The 2020 Wave III Report (Waves I & II), in presentation form with lots of detailed charts, may be found here: COVID-19 STUDIES. Remember, this last snapshot was before the massive spike in infected individuals in Florida, Texas, Arizona and California, so these sentiments may again be shifting.
Key takeaways (the long version – directly from Klein’s powerpoint):
1) While negative emotions continue to ease, hesitation is creeping back into people’s minds about getting back out and participating in most activities. This is not a linear path back to ‘normal.’
• Consistent with prior waves, those 18-44 and women express significantly higher levels of negative emotions such as anxiety. In fact, anxiety is the negative emotion expressed most among Americans. This may be why most medical conditions for which people feel an immediate need for care are mental health-related. And, six in ten adults report having a medical condition requiring immediate medical care. How are we preparing?
– What are 18-44 year olds most concerned about? safety and finances
– Clinicians also express significantly higher levels of anxiety, fear, anger, and loneliness. How are we helping our front line staff with mental health?
• And, a few concerns are back on the increase – emotional well-being, managing other health conditions, and spiritual health.
2) Access is improving. Importantly – “Time is the new currency.” Patients will switch (or stay) for access – and access includes attitude (e.g., if you accommodate a patient with a virtual appointment but make it a hassle or have a bad attitude, you lose all those brownie points!).
3) While the Coronavirus will eventually go away (whether naturally or through a vaccine), we will be left with a serious mental health crisis.
• Nearly one in ten (8%) of Americans have had a mental health therapy session cancelled due to the Coronavirus (and that assumes they were already partaking in these sessions; what about the need for new sessions?). Four in ten of these people with a cancelled therapy session have not rescheduled yet. How can we more proactively reach out to those in need of mental health services?
4) Physician offices must continue to be proactive in offering ‘solutions’ to getting patients back in. More and more patients are looking to their physicians to ‘guide’ them back in.
• I’ve said for years that physicians are the ‘5th P in the 4-Ps of Marketing’ – Personal Selling – well that is more true than ever before. Physicians are the face and voice of your brand and critical to bringing patients back in. How can you work with/through physicians to coordinate communication and access for patients?
5) And virtual care continues to grow in popularity as a key access point. Most patients who have tried a virtual visit learned about it from their doctor’s office. Those who have not tried virtual care yet have objections around quality, privacy, impersonality, technology in general, or simply not knowing enough about it. Think about when banks first introduced ATMs back in the 80s… now we can’t imagine a world without them. The point is that people have been ‘forced’ in to trying virtual care and after the effects of the Coronavirus wear off, the ‘value-proposition’ of easy, convenient, quality care must remain.
6) There remains positive momentum for providers as we move towards the new normal. How we treat patients now will dictate our brand position on the other side momentum or headwinds.
• However, health insurers do not appear to be setting themselves up for a positive exit from this pandemic with consumers.
7) Talk with patients to calm their anxieties; email or text (i.e., written form) them to explain what you are doing and what they need to do to come in.
8) Final Thought: Consumers are tired of the “we’re in this together” messaging BS. It’s become an intransitive verb – no action! Consumers want us to: 1) Acknowledge their concerns as real (empathy) and 2) Explain what we are doing to help them come back safely and easily (access). ‘How’ you act is what will make ‘what’ you do successful over the long-term Empathic Access.

• DIRECTIONS:
- 1) According to the COVID-19 survey takeaways, what share of Americans have had a mental health therapy session canceled due to the Coronavirus?
- 2) Copy word for word the part of the COVID-19 survey takeaways starting at "5) And virtual" and ending at "momentum or headwinds.".

• DATASET EXCERPT:
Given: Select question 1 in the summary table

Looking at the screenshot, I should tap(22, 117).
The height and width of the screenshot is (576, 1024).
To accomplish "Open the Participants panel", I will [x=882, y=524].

• ANSWERS TO THE TASKS:
- 1) Nearly one in ten (8%).

- 2)
5) And virtual care continues to grow in popularity as a key access point. Most patients who have tried a virtual visit learned about it from their doctor’s office. Those who have not tried virtual care yet have objections around quality, privacy, impersonality, technology in general, or simply not knowing enough about it. Think about when banks first introduced ATMs back in the 80s… now we can’t imagine a world without them. The point is that people have been ‘forced’ in to trying virtual care and after the effects of the Coronavirus wear off, the ‘value-proposition’ of easy, convenient, quality care must remain.
6) There remains positive momentum for providers as we move towards the new normal. How we treat patients now will dictate our brand position on the other side momentum or headwinds.